114 Here, cl 11(3) was not intended to operate in relation to communications of printed electoral matter in respect of all of the media referred to in s 321D(1)(b)(i) and (5) in item 3 of the table in each and every one of the possible ambient conditions at all hours of the day and night in which the relevant communication was intended to be read. Rather, the Determination only required, as a practical and reasonable measure, that the particulars be legible at one distance at which it is intended to be read. As the Commissioner said, in the passage I have quoted from his explanatory statement (at [108] above), one of the distances at which a school fence sign (such as was one intended use for Mr Kelly's 8pt authorisation portrait and landscape corflutes) may be read is "a close distance", if a person chooses to walk up to it and seeks to find and read the authorisation. If the authorisation is reasonably prominent and legible at that degree of proximity and assessed in a reasonable and realistic way in the context of an ambient condition of lighting in which it is intended to be read, it will comply with the requirements of cl 11(3).

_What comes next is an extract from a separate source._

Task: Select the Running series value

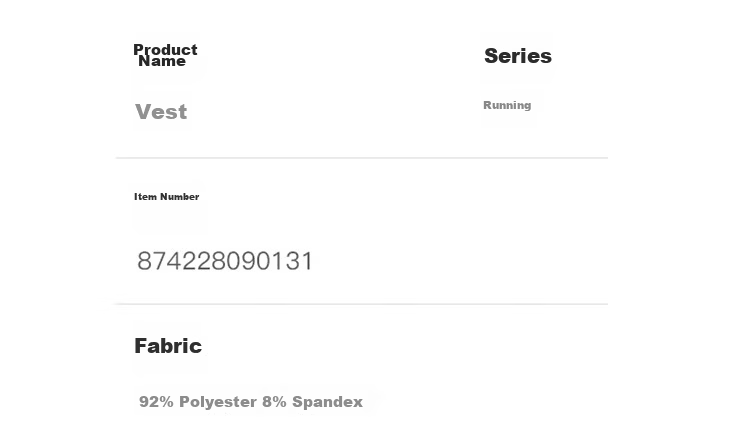Action: pos(507,105)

115 One such reasonable and realistic scenario in which election posters, such as Mr Kelly's portrait and landscape corflutes notifying the 8pt authorisation, were intended to be read was in broad daylight by voters as they passed at a close distance to a school fence or sandwich board on the path leading to a polling place. Of course, there will be other locations and times of day or night at which such posters may be displayed where the ambient light is not as clear or distinct and that may affect the visibility, apparent prominence and legibility of an authorisation. But that is not a factor that denies the capacity of an authorisation on a poster to meet the requirements of cl 11(3), provided that, in broad daylight, it can be located because of its reasonable prominence and can be read at a close distance.